Wprawdzie nie brała czynnego udziału w treningu, nie uważała też by ta gra miała jakiś większy sens. Dwudziestu spoconych kolesi biega za jedną, toczącą się po ziemi piłką, próbując kopnięciem trafić nią do bramki przeciwnika, bronionej przez jedynego nie spoconego kolesia na boisku. No naprawdę, zero urozmaiceń podobnych do tłuczków, tylko jedna bramka i w dodatku piłkarze, którzy po dziesięciu minutach meczu wyglądają jak spocone prosiaki.
          Na treningi przychodziła pooglądać, razem z resztą osób z którymi się tu trzymała, jeżeli można tak to ująć. Trzeba też napomknąć, że oglądanie sprawiało jej niesamowitą radość i napawało chorą satysfakcją.
          - Lydia, idziesz? - usłyszała zza siebie – Trening zaczyna się za pięć minut, a musimy jeszcze dość na halę.
          Odwróciła się na pięcie i odgarnęła z czoła zbuntowany kosmyk długich, atramentowo-czarnych włosów. 
          Stała przed nią wysoka dziewczyna o długich, nienaturalnie prostych blond włosach. Miała pociągłą twarz, duże szare oczy i ładnie okrojone, jasne usta. Do tego idealnie prosty nos, nienaganny makijaż na szczupłej twarzy i stylowe, zapewne i nie najtańsze, ubrania.
          Lydia uniosła wysoko brwi.
          - To znaczy... – dziewczyna lekko się zmieszała – Wypadałoby dojść na halę przed rozpoczęciem treningu.
          - Oczywiście – Lydia uśmiechnęła się promiennie, choć w jej uśmiechu trudno było doszukać się choćby grama szczerości – Chodźmy, Natalie.

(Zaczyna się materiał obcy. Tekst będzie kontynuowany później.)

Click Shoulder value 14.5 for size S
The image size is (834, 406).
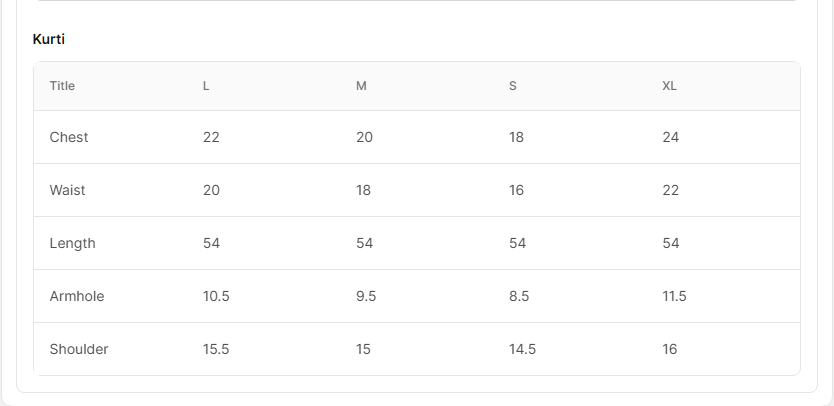[522, 349]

          Ruszyła przed siebie, a blondynka dołączyła do niej. Szły w milczeniu przez kampus ceglanych budynków należących do szkoły, aż w końcu doszły do długiej budowli, przez której wielkie, uchylone okna słychać było pisk gumowych butów o podłogę, pokrzykiwania uczniów i trenera oraz echo kilkunastu piłek rozbijających się o ściany, podłogę i bramki.
          Weszły do środka, wciskając się na trybuny. Usiadły na drewnianych ławkach obok dwóch dziewczyn, które na ich widok pomachały im, uśmiechając się delikatnie. Nie trudno się domyślić, że w ich uśmiechach było tyle samo naturalności co w uśmiechu Lydii.
          - Dziś na treningu ma wpaść drużyna ze Southwarku – poinformowała Lydię i Natalie jedna z nich, średniego wzrostu blondynka o kręconych włosach. Była trochę przy kości, miała okrągłą twarz z ciemnymi oczami, a na głowie, zamiast opaski, okulary przeciwsłoneczne. Identyfikator wiszący na jej szyi mówił, że nazywa się Katie.
          Lydia uniosła brwi z zainteresowaniem i uśmiechnęła się jednym kącikiem wargi.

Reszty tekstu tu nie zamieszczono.